Giorgetti ha però a che fare con delle priorità assolute per ogni ministro dell’Economia: innanzitutto ridurre il debito, ma anche dare una spinta alla crescita e alla demografia. Aiutare le famiglie è un modo per assicurare nel tempo la stabilità finanziaria del Paese. E’ un problema economico e non – il titolare di Via XX Settembre non si stanca di ripeterlo – “culturale o religioso”. Giorgetti promette quindi “un trattamento fiscale migliore” per i nuclei con figli. Oggi le lavoratrici madri che ne hanno più di uno possono godere della decontribuzione. Una misura che potrebbe essere confermata anche nel 2025, insieme ai fringe benefit rafforzati per i dipendenti con figli a carico. La leader del Pd Elly Schlein rilancia anche la proposta del congedo paritario di almeno 5 mesi e non trasferibile, sul quale afferma di “non aver trovato la porta chiusa di Giorgia Meloni”.

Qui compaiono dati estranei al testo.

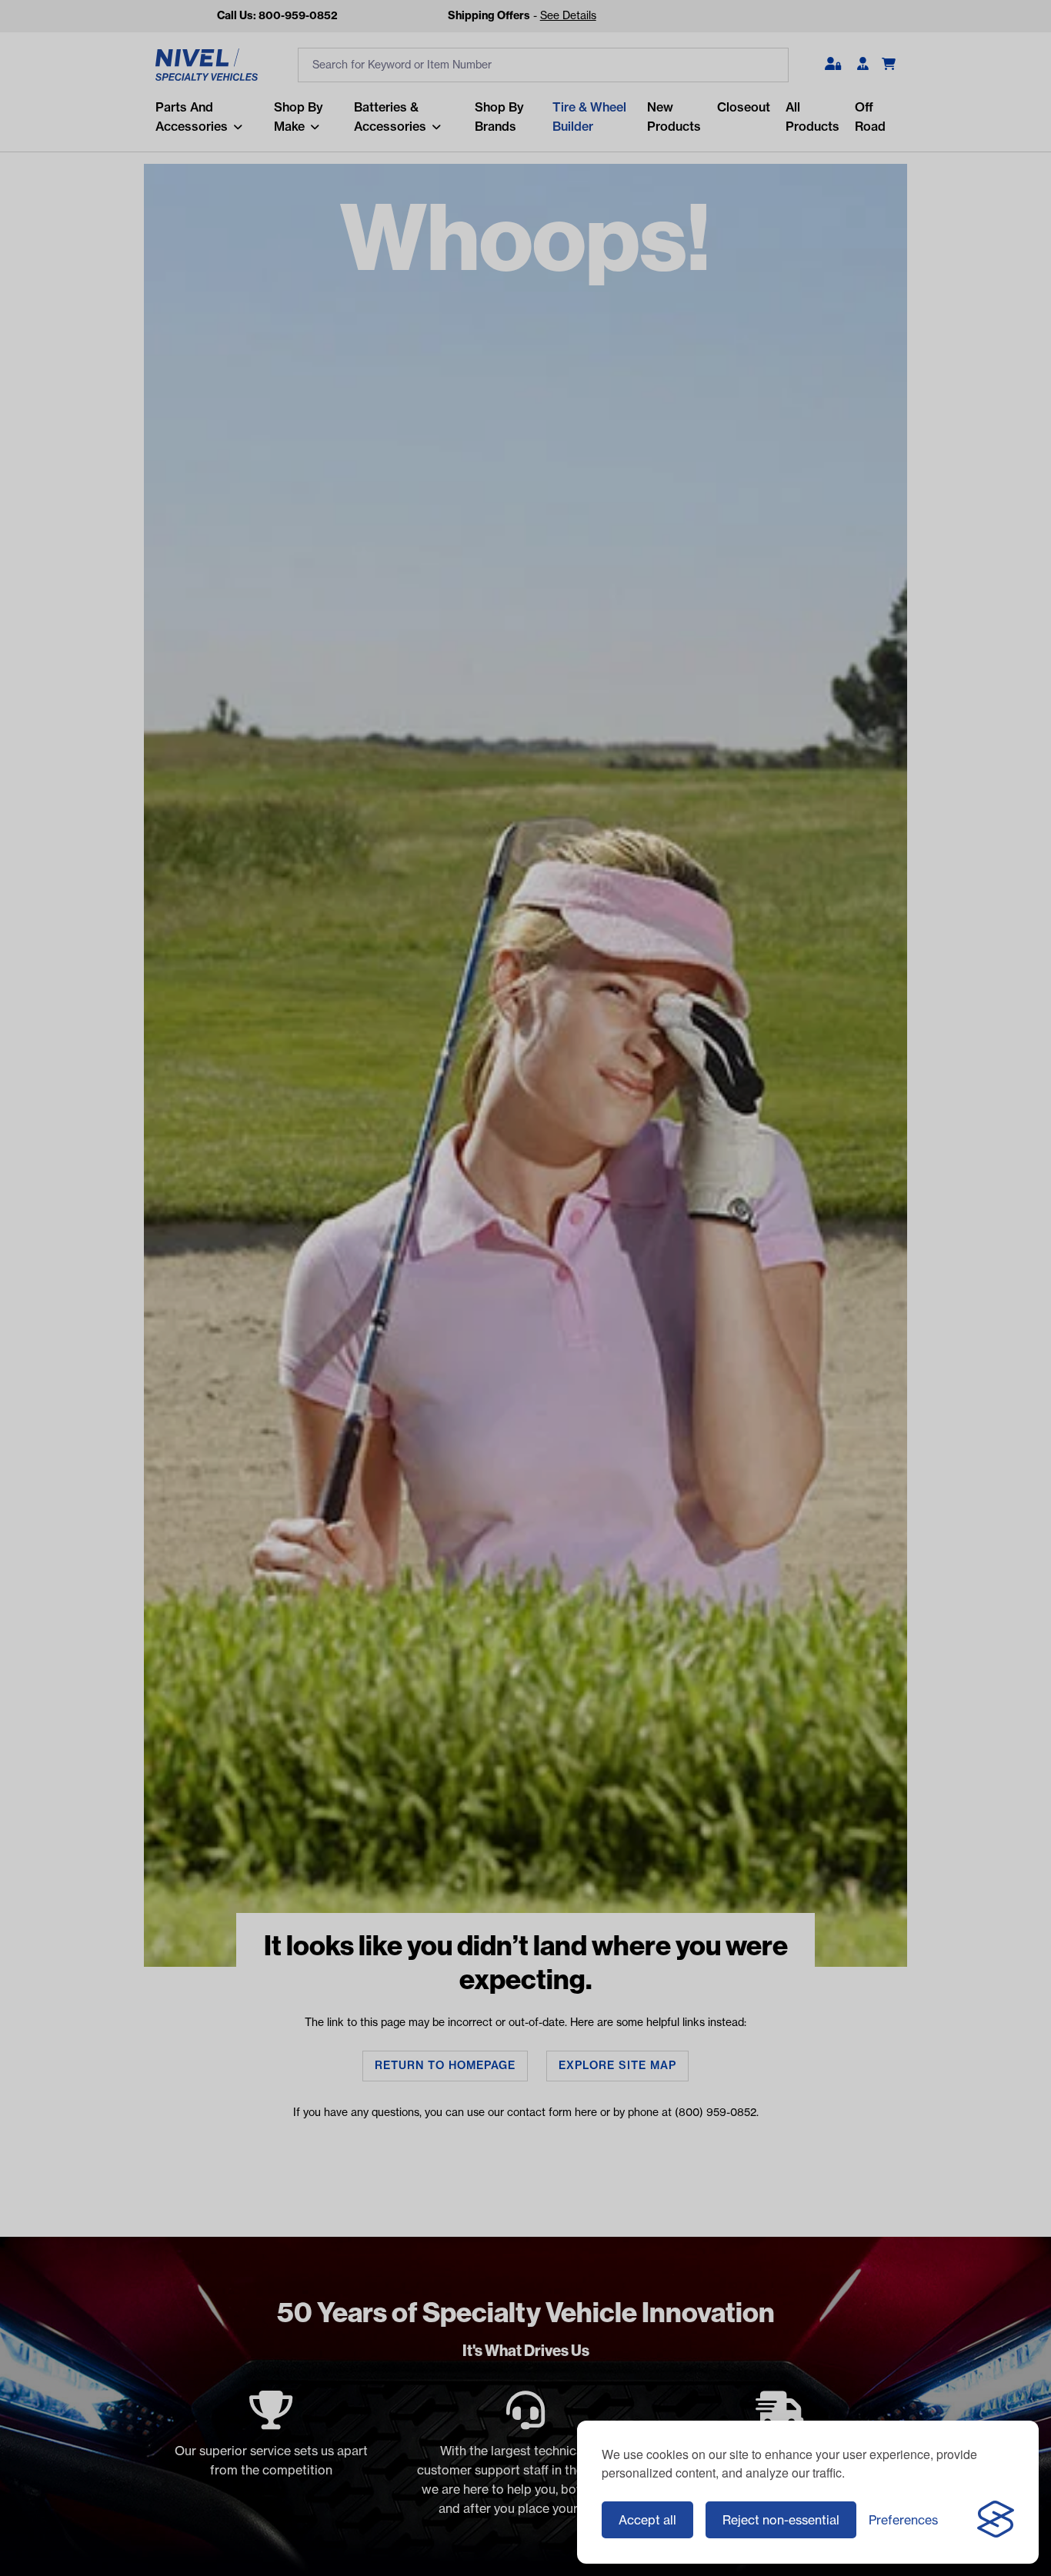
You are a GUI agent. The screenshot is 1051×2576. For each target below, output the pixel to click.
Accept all (647, 2520)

La manovra avrà però come fulcro, anche il prossimo anno, il taglio del cuneo che Giorgetti si è già impegnato a rendere strutturale, dimostrando la volontà di abbassare le tasse contro chi, vedi anche oggi Giuseppe Conte, secondo il ministro continua a diffondere “la narrazione” di un aumento del peso del fisco. Il governo punta a un restyling per superare allo stesso tempo due ordini di problemi: lo scalone che si crea immediatamente sopra l’attuale soglia di 35.000 euro e il danno a lungo termine sul montante contributivo evidenziato da Bankitalia. Secondo alcune anticipazioni riportate dal Sole 24 ore, l’azione sarebbe quindi doppia. Dal prossimo anno il taglio potrebbe rimanere contributivo per i redditi fino a 20.000 euro, per poi trasformarsi in fiscale, con un aumento delle detrazioni per il lavoro dipendente fino a 35.000 euro.
A quel punto partirebbe un decalage, piuttosto rapido, fino a 40.000 euro. Qualche indizio arriva infine anche sul capitolo pensioni.
L’idea è quella di un perfezionamento del cosiddetto bonus Maroni, con incentivi a chi sceglie di rimanere al lavoro anche con i requisiti per il pensionamento. In questo caso “lo Stato può accettare di rinunciare al versamento di contributi o ad altro”, ha spiegato Giorgetti.